CHALLENGE: Reproduce the entries below, swapping "computer-use agent" for "desktop assistant" everywhere it occurs and leaving everything else untouched.

************

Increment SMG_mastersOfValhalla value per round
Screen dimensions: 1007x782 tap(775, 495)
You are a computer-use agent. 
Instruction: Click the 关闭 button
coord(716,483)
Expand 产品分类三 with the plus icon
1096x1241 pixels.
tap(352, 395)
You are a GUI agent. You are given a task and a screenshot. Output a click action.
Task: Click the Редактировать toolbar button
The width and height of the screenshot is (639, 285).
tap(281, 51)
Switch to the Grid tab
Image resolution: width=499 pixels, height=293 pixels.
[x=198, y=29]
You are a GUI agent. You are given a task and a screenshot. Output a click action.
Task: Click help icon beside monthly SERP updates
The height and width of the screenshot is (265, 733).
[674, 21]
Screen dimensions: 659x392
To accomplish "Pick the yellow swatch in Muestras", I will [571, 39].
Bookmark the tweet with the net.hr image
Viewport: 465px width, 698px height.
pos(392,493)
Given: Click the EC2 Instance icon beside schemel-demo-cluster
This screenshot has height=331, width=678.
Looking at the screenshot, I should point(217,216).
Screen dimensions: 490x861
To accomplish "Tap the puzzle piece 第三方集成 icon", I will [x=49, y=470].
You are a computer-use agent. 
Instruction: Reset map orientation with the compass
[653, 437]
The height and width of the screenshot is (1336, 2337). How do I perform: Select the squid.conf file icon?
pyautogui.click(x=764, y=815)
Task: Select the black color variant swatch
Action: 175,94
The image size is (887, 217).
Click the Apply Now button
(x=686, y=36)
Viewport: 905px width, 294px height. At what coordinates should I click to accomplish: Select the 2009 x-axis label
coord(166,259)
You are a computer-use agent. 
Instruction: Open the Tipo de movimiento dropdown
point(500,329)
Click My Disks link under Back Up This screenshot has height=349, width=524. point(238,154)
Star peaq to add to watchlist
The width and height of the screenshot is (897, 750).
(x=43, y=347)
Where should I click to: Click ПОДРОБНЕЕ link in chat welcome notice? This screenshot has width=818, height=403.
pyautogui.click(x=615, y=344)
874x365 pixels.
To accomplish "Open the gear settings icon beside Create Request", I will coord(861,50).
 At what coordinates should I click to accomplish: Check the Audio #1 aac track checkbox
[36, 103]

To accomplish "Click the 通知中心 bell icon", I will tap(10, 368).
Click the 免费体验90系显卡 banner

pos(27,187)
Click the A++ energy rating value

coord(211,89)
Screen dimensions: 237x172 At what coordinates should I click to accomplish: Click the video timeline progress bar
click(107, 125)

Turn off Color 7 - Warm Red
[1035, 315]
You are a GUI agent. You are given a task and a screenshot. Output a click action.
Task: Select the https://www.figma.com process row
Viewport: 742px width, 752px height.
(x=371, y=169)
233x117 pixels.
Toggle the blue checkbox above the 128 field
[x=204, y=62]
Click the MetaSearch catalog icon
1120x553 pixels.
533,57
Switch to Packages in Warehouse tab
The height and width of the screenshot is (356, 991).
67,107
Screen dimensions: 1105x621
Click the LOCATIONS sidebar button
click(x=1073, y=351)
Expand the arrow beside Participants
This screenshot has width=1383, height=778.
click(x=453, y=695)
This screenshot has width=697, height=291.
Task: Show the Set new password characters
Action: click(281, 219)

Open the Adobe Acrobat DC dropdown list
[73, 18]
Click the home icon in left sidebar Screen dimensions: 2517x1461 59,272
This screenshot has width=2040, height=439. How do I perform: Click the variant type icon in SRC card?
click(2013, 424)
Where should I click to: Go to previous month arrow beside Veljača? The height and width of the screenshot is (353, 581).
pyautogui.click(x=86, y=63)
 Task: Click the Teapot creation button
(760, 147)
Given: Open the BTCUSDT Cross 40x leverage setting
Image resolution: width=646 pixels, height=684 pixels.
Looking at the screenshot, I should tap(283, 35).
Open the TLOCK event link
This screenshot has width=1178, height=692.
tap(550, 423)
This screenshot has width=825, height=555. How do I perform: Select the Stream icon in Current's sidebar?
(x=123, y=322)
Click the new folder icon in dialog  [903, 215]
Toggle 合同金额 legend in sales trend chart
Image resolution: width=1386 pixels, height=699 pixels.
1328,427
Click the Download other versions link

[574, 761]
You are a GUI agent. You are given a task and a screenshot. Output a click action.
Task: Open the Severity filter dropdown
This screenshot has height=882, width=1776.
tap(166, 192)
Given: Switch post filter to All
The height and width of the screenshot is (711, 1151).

************

RESULT OF THE TASK:
Increment SMG_mastersOfValhalla value per round
Screen dimensions: 1007x782 tap(775, 495)
You are a desktop assistant. 
Instruction: Click the 关闭 button
coord(716,483)
Expand 产品分类三 with the plus icon
1096x1241 pixels.
tap(352, 395)
You are a GUI agent. You are given a task and a screenshot. Output a click action.
Task: Click the Редактировать toolbar button
The width and height of the screenshot is (639, 285).
tap(281, 51)
Switch to the Grid tab
Image resolution: width=499 pixels, height=293 pixels.
[x=198, y=29]
You are a GUI agent. You are given a task and a screenshot. Output a click action.
Task: Click help icon beside monthly SERP updates
The height and width of the screenshot is (265, 733).
[674, 21]
Screen dimensions: 659x392
To accomplish "Pick the yellow swatch in Muestras", I will [571, 39].
Bookmark the tweet with the net.hr image
Viewport: 465px width, 698px height.
pos(392,493)
Given: Click the EC2 Instance icon beside schemel-demo-cluster
This screenshot has height=331, width=678.
Looking at the screenshot, I should point(217,216).
Screen dimensions: 490x861
To accomplish "Tap the puzzle piece 第三方集成 icon", I will [x=49, y=470].
You are a desktop assistant. 
Instruction: Reset map orientation with the compass
[653, 437]
The height and width of the screenshot is (1336, 2337). How do I perform: Select the squid.conf file icon?
pyautogui.click(x=764, y=815)
Task: Select the black color variant swatch
Action: 175,94
The image size is (887, 217).
Click the Apply Now button
(x=686, y=36)
Viewport: 905px width, 294px height. At what coordinates should I click to accomplish: Select the 2009 x-axis label
coord(166,259)
You are a desktop assistant. 
Instruction: Open the Tipo de movimiento dropdown
point(500,329)
Click My Disks link under Back Up This screenshot has height=349, width=524. point(238,154)
Star peaq to add to watchlist
The width and height of the screenshot is (897, 750).
(x=43, y=347)
Where should I click to: Click ПОДРОБНЕЕ link in chat welcome notice? This screenshot has width=818, height=403.
pyautogui.click(x=615, y=344)
874x365 pixels.
To accomplish "Open the gear settings icon beside Create Request", I will coord(861,50).
 At what coordinates should I click to accomplish: Check the Audio #1 aac track checkbox
[36, 103]

To accomplish "Click the 通知中心 bell icon", I will tap(10, 368).
Click the 免费体验90系显卡 banner

pos(27,187)
Click the A++ energy rating value

coord(211,89)
Screen dimensions: 237x172 At what coordinates should I click to accomplish: Click the video timeline progress bar
click(107, 125)

Turn off Color 7 - Warm Red
[1035, 315]
You are a GUI agent. You are given a task and a screenshot. Output a click action.
Task: Select the https://www.figma.com process row
Viewport: 742px width, 752px height.
(x=371, y=169)
233x117 pixels.
Toggle the blue checkbox above the 128 field
[x=204, y=62]
Click the MetaSearch catalog icon
1120x553 pixels.
533,57
Switch to Packages in Warehouse tab
The height and width of the screenshot is (356, 991).
67,107
Screen dimensions: 1105x621
Click the LOCATIONS sidebar button
click(x=1073, y=351)
Expand the arrow beside Participants
This screenshot has width=1383, height=778.
click(x=453, y=695)
This screenshot has width=697, height=291.
Task: Show the Set new password characters
Action: click(281, 219)

Open the Adobe Acrobat DC dropdown list
[73, 18]
Click the home icon in left sidebar Screen dimensions: 2517x1461 59,272
This screenshot has width=2040, height=439. How do I perform: Click the variant type icon in SRC card?
click(2013, 424)
Where should I click to: Go to previous month arrow beside Veljača? The height and width of the screenshot is (353, 581).
pyautogui.click(x=86, y=63)
 Task: Click the Teapot creation button
(760, 147)
Given: Open the BTCUSDT Cross 40x leverage setting
Image resolution: width=646 pixels, height=684 pixels.
Looking at the screenshot, I should tap(283, 35).
Open the TLOCK event link
This screenshot has width=1178, height=692.
tap(550, 423)
This screenshot has width=825, height=555. How do I perform: Select the Stream icon in Current's sidebar?
(x=123, y=322)
Click the new folder icon in dialog  [903, 215]
Toggle 合同金额 legend in sales trend chart
Image resolution: width=1386 pixels, height=699 pixels.
1328,427
Click the Download other versions link

[574, 761]
You are a GUI agent. You are given a task and a screenshot. Output a click action.
Task: Open the Severity filter dropdown
This screenshot has height=882, width=1776.
tap(166, 192)
Given: Switch post filter to All
The height and width of the screenshot is (711, 1151).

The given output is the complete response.